*TEXT SEGMENT*
──────────

El Oriente was handed over to the USMC and assigned to United States Lines, Inc., for operation. The cargo ship was placed under Panamanian registry by U.S. Lines. Little is known of El Oriente's movements over the next eight months, but on 17 February El Oriente sailed from Houston, Texas, to Philadelphia and on to Reykjavík. From Reykjavík, she sailed to the Clyde, arriving there at the end of July. Over the next 5 months, El Oriente sailed around the British Isles, calling at Kirkwall, Belfast Lough, Barrow-in-Furness, and Liverpool, and back to Clyde in late December. From there, she sailed on one trip to Murmansk where she arrived on 27 January 1943.

──────────

*RAW DATA*

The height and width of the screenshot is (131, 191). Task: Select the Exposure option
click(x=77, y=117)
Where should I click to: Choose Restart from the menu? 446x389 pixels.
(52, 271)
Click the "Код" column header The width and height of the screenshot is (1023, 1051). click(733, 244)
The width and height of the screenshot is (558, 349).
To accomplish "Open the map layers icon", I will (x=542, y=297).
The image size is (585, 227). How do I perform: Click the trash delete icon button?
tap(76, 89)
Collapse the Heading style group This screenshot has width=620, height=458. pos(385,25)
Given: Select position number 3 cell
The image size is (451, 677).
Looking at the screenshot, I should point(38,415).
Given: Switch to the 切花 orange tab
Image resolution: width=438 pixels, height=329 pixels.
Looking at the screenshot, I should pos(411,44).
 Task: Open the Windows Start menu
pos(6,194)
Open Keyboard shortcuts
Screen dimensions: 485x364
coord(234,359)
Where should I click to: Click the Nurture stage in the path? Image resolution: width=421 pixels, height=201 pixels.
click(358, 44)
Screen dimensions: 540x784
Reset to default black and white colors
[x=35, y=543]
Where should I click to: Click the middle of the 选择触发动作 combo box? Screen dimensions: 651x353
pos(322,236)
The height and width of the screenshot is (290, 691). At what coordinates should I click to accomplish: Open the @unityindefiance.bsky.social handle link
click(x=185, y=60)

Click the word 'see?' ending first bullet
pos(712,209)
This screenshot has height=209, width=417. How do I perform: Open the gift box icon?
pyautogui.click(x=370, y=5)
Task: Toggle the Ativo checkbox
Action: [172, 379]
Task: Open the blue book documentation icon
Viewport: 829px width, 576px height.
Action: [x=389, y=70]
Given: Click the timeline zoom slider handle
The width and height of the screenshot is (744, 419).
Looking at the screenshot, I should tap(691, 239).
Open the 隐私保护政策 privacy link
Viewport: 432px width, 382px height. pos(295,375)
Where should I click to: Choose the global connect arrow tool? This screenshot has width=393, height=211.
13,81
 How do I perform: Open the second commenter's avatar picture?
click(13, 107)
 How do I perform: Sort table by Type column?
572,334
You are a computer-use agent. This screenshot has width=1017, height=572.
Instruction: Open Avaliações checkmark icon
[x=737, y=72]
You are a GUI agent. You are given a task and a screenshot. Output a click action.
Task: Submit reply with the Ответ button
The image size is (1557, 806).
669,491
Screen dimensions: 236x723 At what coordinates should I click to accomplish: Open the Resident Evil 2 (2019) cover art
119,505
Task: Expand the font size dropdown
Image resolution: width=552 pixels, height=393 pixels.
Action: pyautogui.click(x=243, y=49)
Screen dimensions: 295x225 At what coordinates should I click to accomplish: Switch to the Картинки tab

──────────

*EXERCISE A*
Can you reproduce the passage on El Oriente's voyages word for word, from "El Oriente was" up to and including "27 January 1943."?
*EXERCISE B*
Would you continue the account of El Oriente's voyages, picking up right after its last sentence?

*EXERCISE RESULT A*
El Oriente was handed over to the USMC and assigned to United States Lines, Inc., for operation. The cargo ship was placed under Panamanian registry by U.S. Lines. Little is known of El Oriente's movements over the next eight months, but on 17 February El Oriente sailed from Houston, Texas, to Philadelphia and on to Reykjavík. From Reykjavík, she sailed to the Clyde, arriving there at the end of July. Over the next 5 months, El Oriente sailed around the British Isles, calling at Kirkwall, Belfast Lough, Barrow-in-Furness, and Liverpool, and back to Clyde in late December. From there, she sailed on one trip to Murmansk where she arrived on 27 January 1943.

*EXERCISE RESULT B*
Murmansk had limited port facilities and slow unloading of cargo (often performed by Soviet women and political prisoners), which, coupled with inclement weather and long waits for convoy escorts, often required lengthy stays by Allied cargo ships. El Oriente was no exception, staying in Murmansk for nearly five weeks. To compound the lengthy wait (and, often, accompanying boredom) faced by cargo ships waiting to unload, the nearest German airfield was 35 mi away—about 7 to 10 minutes flying time—which gave almost no advance warning of air raids. German dive bombers would silently glide in below Soviet anti-aircraft fire, drop their payloads, and fly away. El Oriente was caught in one such attack on 27 February, with four of the ship's Naval Armed Guards men killed in the attack.

El Oriente departed Kola Inlet on 1 March and returned to Liverpool, from which she sailed in a convoy for New York on 6 April, and returned to Belfast Lough in late June. After calling at Barry and Milford Haven, El Oriente began two roundtrips to New York at the end of June. In October the ship visited Loch Ewe, Methil, and Immingham before returning to New York again in November. After another transatlantic crossing and circuit amongst British ports, El Oriente returned to New York in May 1944.

In June, the cargo vessel sailed to Cuba, calling at Havana and Puerto Tarafa before returning to New York. She next sailed to La Guaira, Venezuela; Maracaibo, Venezuela; and Júcaro, Cuba, before returning to New York in mid August. El Oriente sailed to Philadelphia in mid September in preparation for a charter.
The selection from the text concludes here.